Medicare and Medicaid demonstration projects and waivers

January 29, 2008

Yesterday I gave a talk on health care cost containment at a forum sponsored by the Alliance for Health Reform, and spoke specifically about issues in the design of Medicare and Medicaid demonstrations and waivers. Some have misinterpreted my comments as a criticism of the level of cooperation between the Centers for Medicare and Medicaid Services (CMS) and the Congressional Budget Office. Nothing could be further from the truth: we enjoy and benefit from a great working relationship with CMS. The CMS staff has a difficult and challenging job, and we respect them highly.

The issue is that too few of the demonstration projects and waivers are designed to produce the kind of analytical information that will help policy-makers grapple with options for constraining growing health care costs. Many factors, including statutory requirements and use of such authorities for broader purposes, have often meant that these projects have not been as useful as they could be.

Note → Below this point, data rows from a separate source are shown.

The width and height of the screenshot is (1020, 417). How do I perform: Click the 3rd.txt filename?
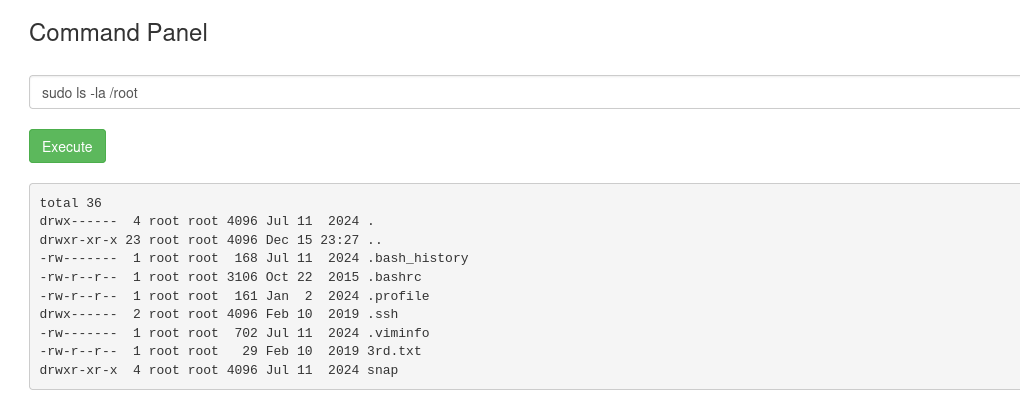tap(394, 352)

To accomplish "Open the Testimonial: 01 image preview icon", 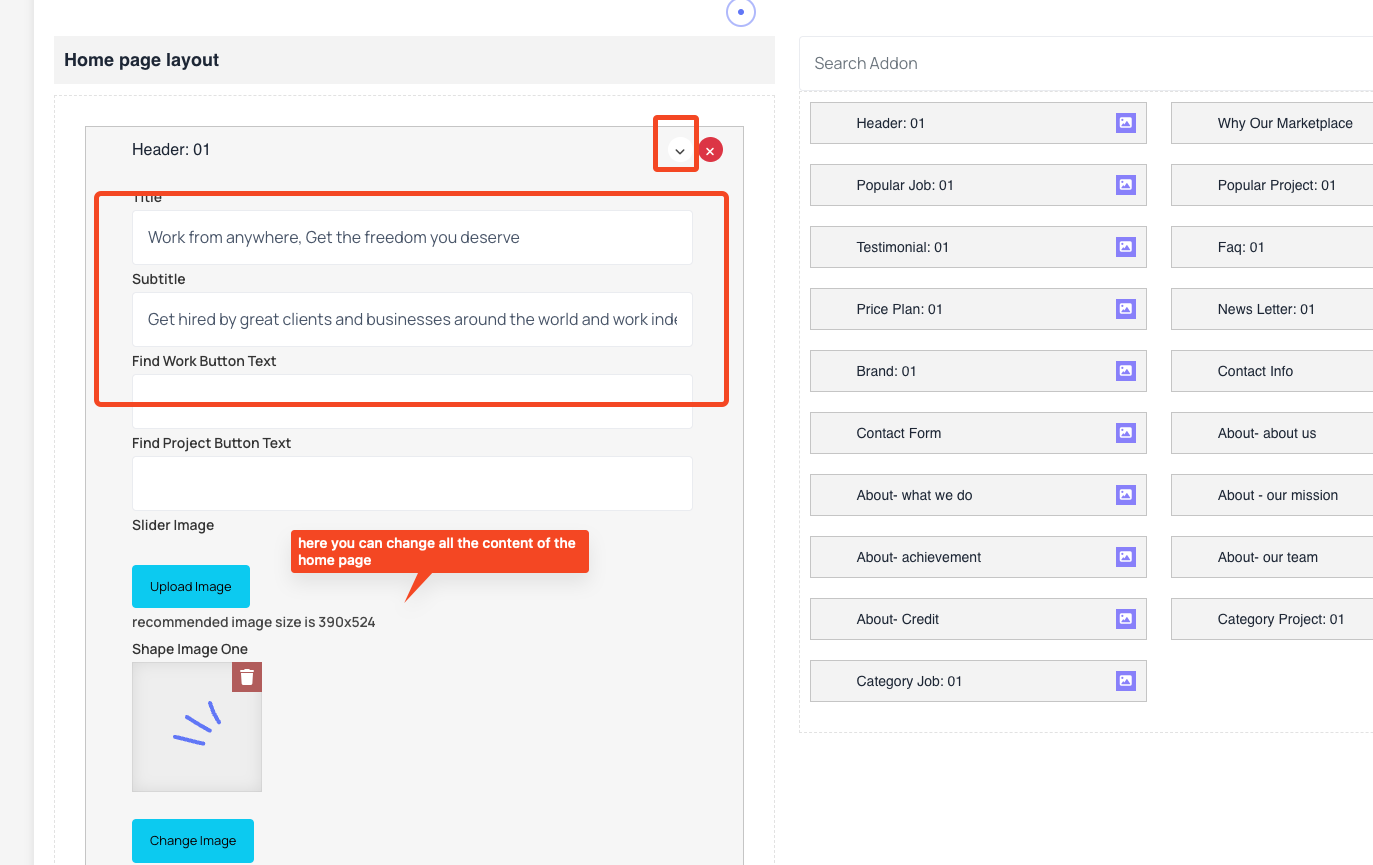I will 1126,247.
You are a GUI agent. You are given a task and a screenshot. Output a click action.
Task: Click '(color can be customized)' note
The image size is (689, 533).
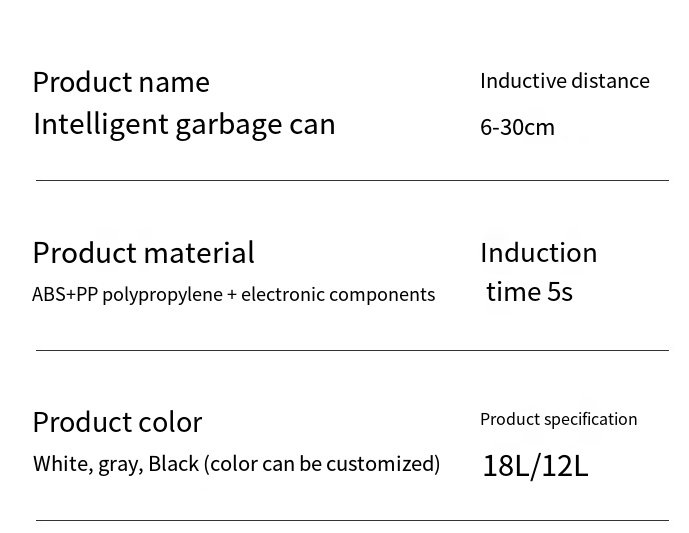322,465
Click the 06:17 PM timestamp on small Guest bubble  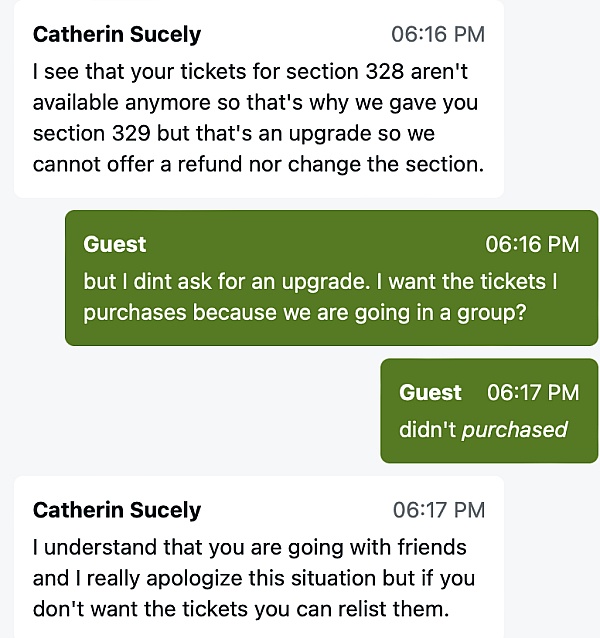pos(532,393)
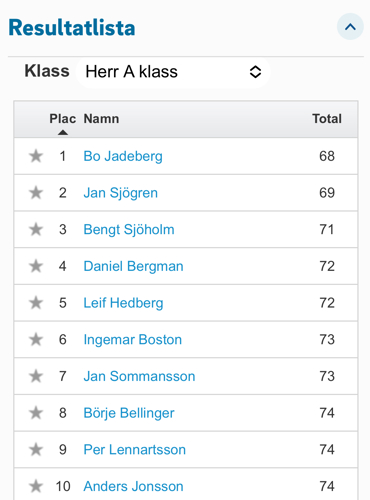Click the star for Anders Jonsson
This screenshot has height=500, width=370.
pyautogui.click(x=36, y=486)
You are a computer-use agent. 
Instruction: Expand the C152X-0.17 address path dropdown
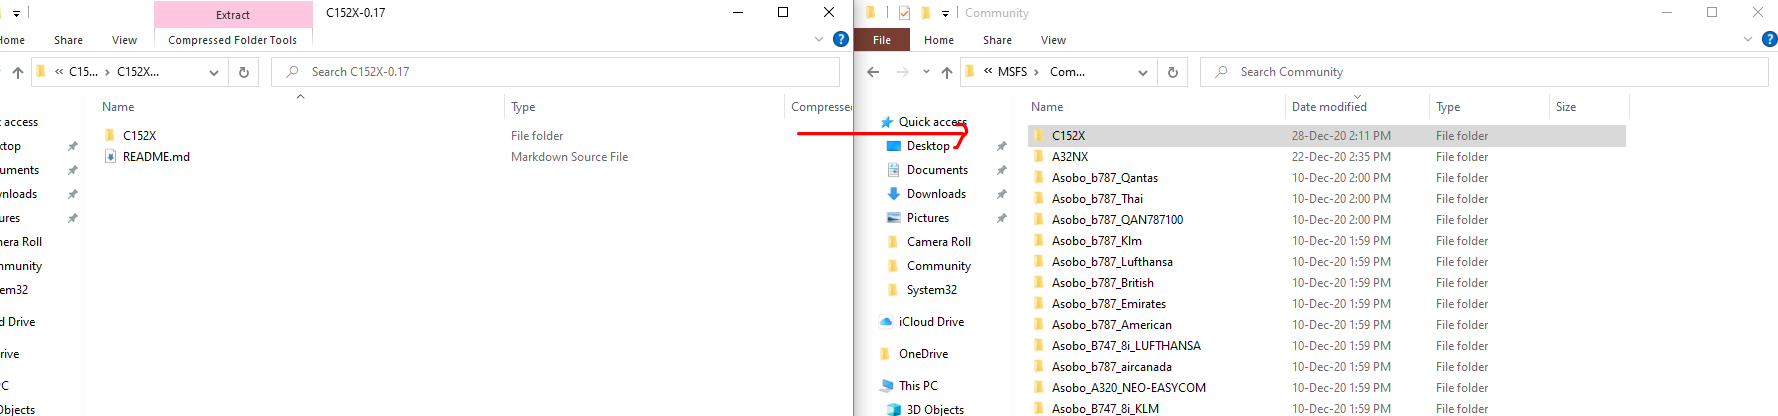pyautogui.click(x=213, y=72)
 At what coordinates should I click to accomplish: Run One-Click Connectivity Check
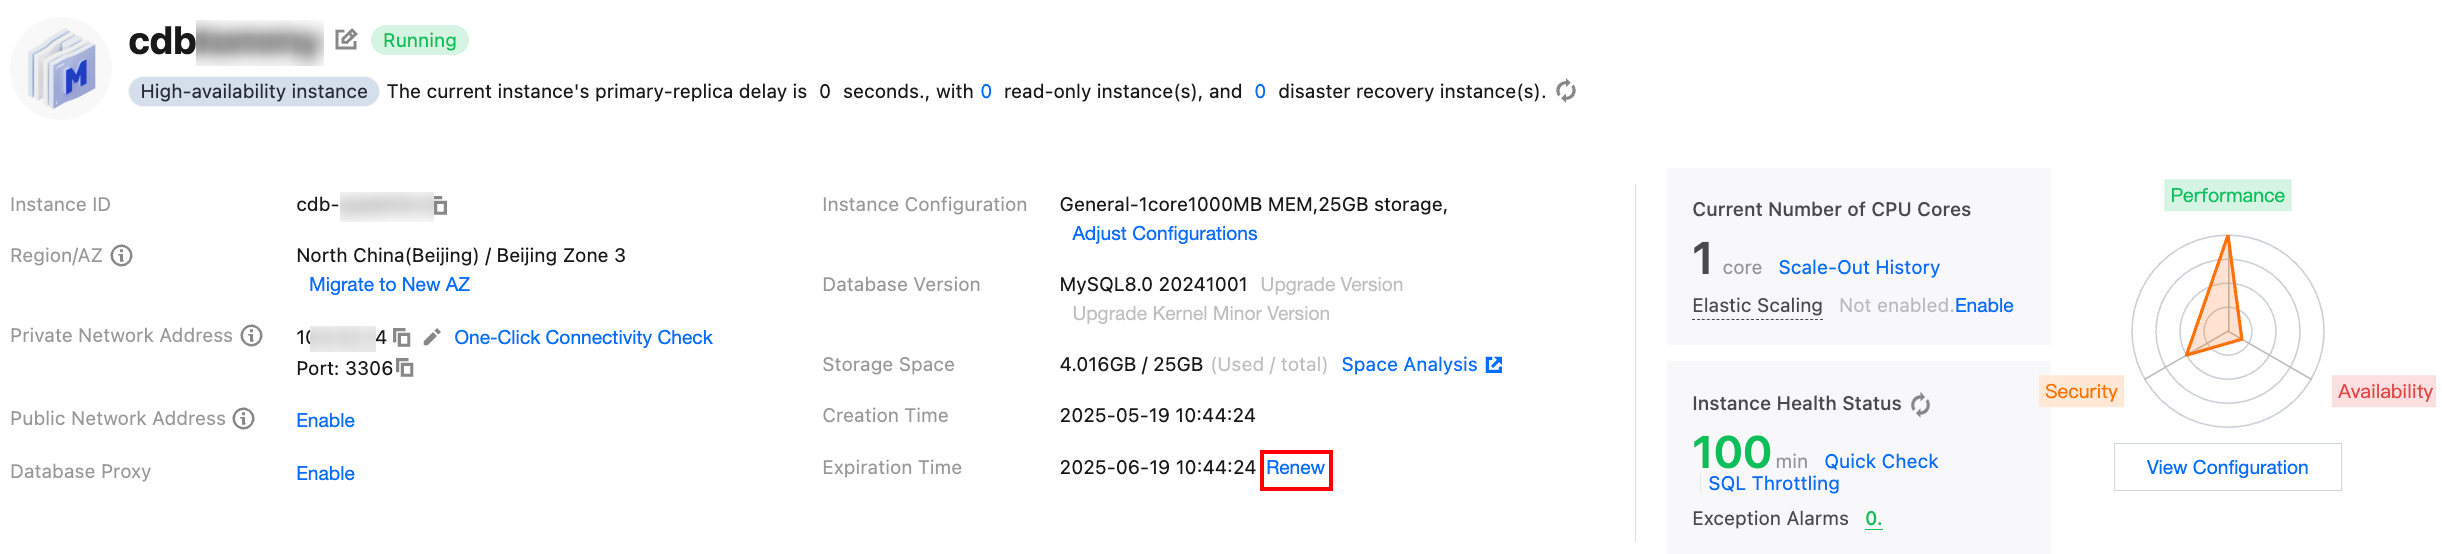pyautogui.click(x=583, y=338)
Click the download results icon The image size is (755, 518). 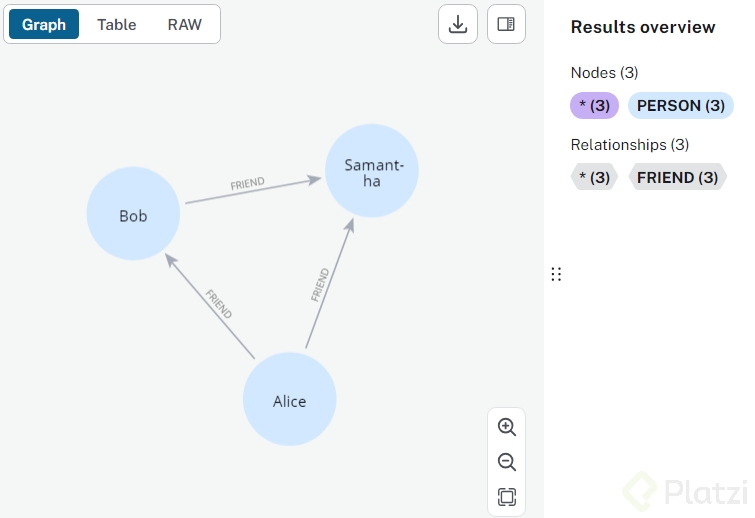(458, 24)
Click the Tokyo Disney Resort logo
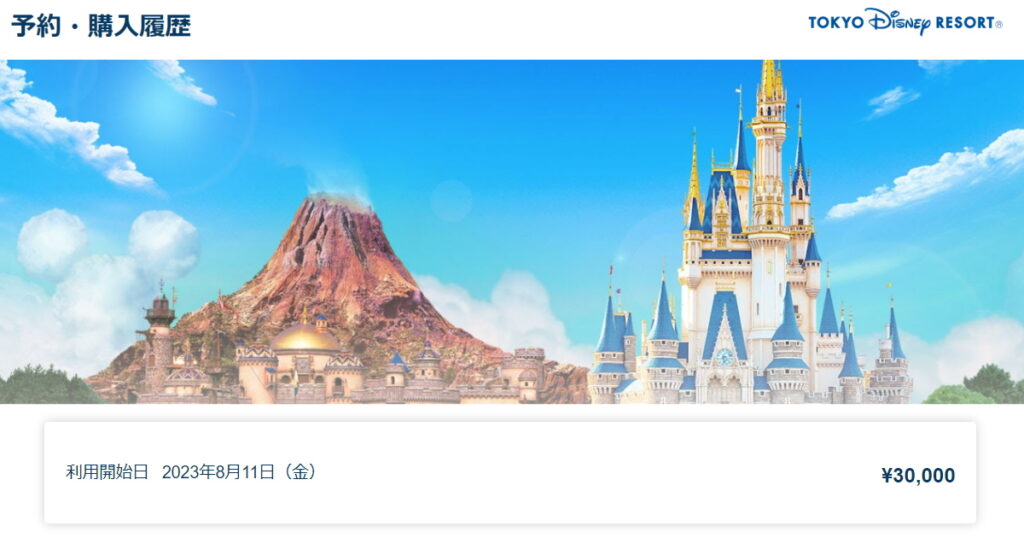The height and width of the screenshot is (538, 1024). (x=905, y=22)
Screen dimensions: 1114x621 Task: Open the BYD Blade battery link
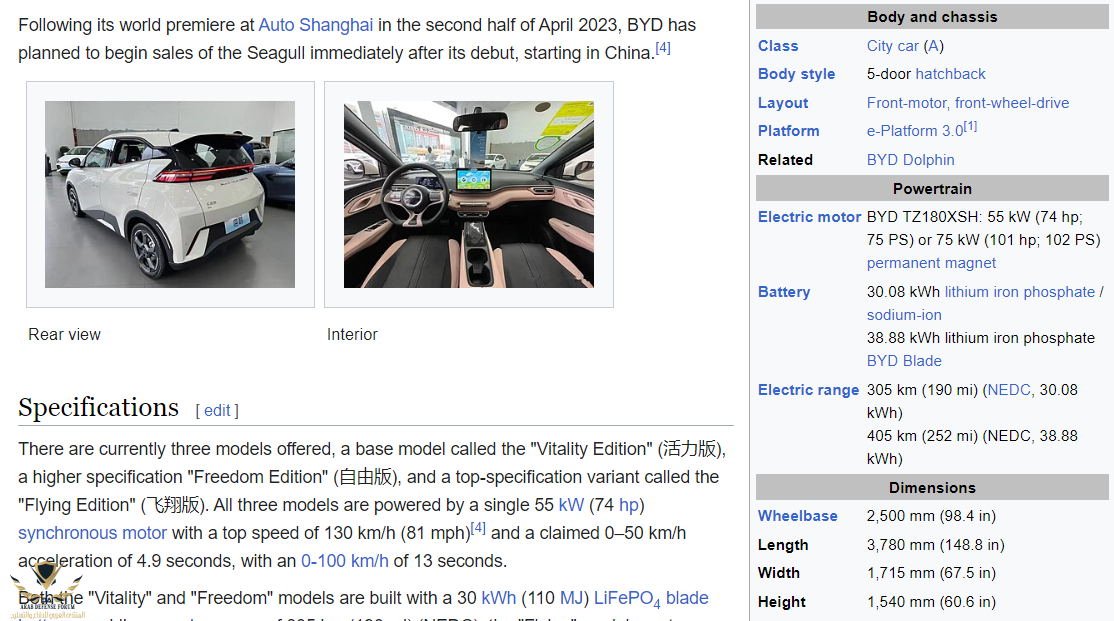904,361
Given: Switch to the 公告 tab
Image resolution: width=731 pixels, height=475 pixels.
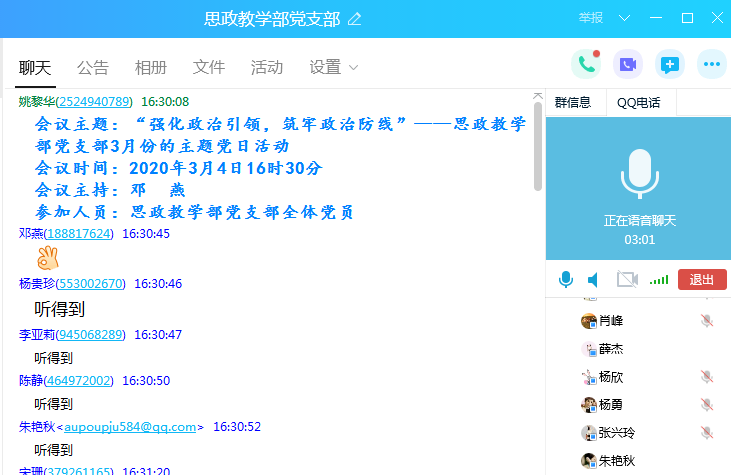Looking at the screenshot, I should coord(93,68).
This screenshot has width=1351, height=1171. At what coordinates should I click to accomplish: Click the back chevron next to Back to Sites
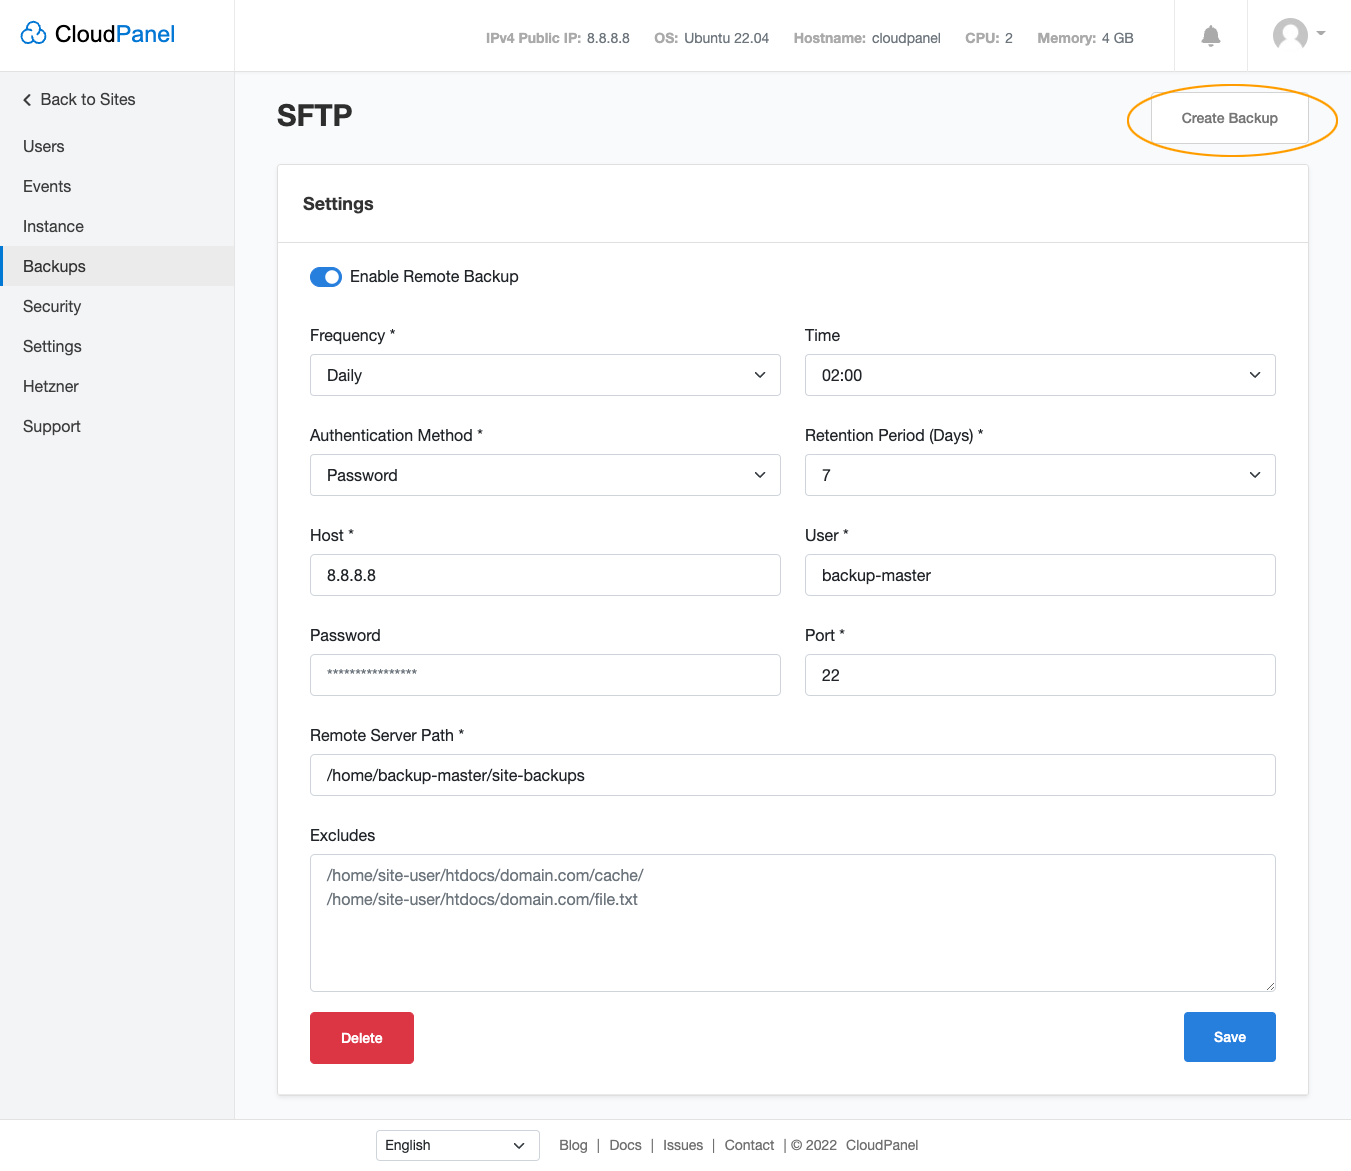[x=26, y=99]
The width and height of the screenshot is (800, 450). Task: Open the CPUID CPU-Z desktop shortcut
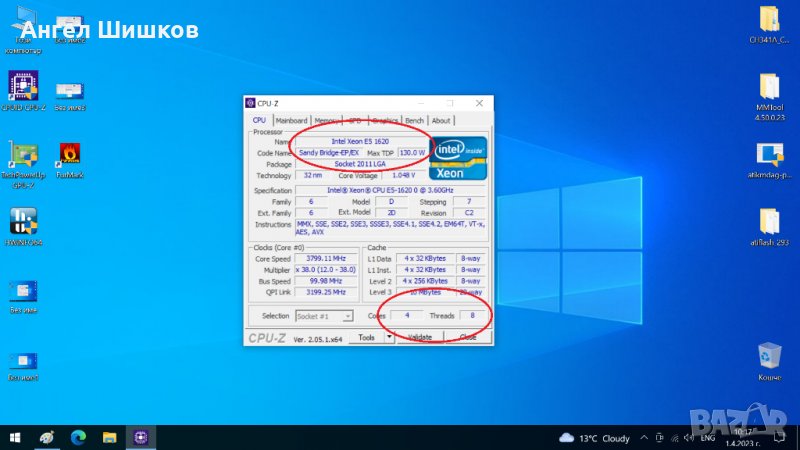coord(23,86)
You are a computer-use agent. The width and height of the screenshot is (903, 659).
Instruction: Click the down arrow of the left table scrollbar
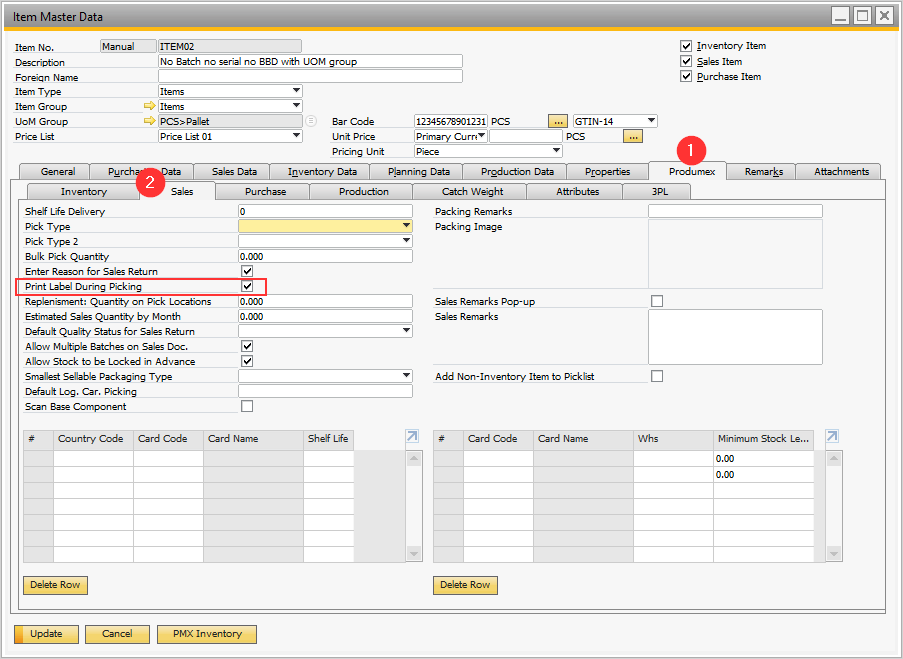tap(412, 553)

Especially since rising health care costs are the key factor determining the nation's long-term fiscal future, we need a robust agenda of well-designed, rigorous demonstrations to develop the analytical base for achieving program savings without compromising quality. Knowledge gained from demonstrations may also have wider applicability in the health care system. We desperately need more knowledge about what works, and how approaches that hold promise can be implemented and improved. Major issues that cry out for further analytical development include, among others:

  • how to integrate information on comparative effectiveness of competing interventions into Medicare and Medicaid payments,
  • physician payment incentives,
  • more integrated payment structures, such as those based on episodes of care or bundling across providers,
  • root causes of and approaches to variation in utilization and costs across the country,
  • more efficient payment methods, including competitive bidding,
  • innovative approaches to coordinating care in specific populations, including those with chronic illnesses and high cost beneficiaries,
  • the health and cost effects of prescription drugs, and
  • how best to influence health behavior (on topics include diet and exercise)

We also need to be sure that the lessons from Medicare and Medicaid demonstrations and waivers are widely disseminated and understood.

Policy makers may wish to consider some sort of more formal process for setting research agendas and priorities in our public programs to provide more reliable and useful information about what works and what doesn't.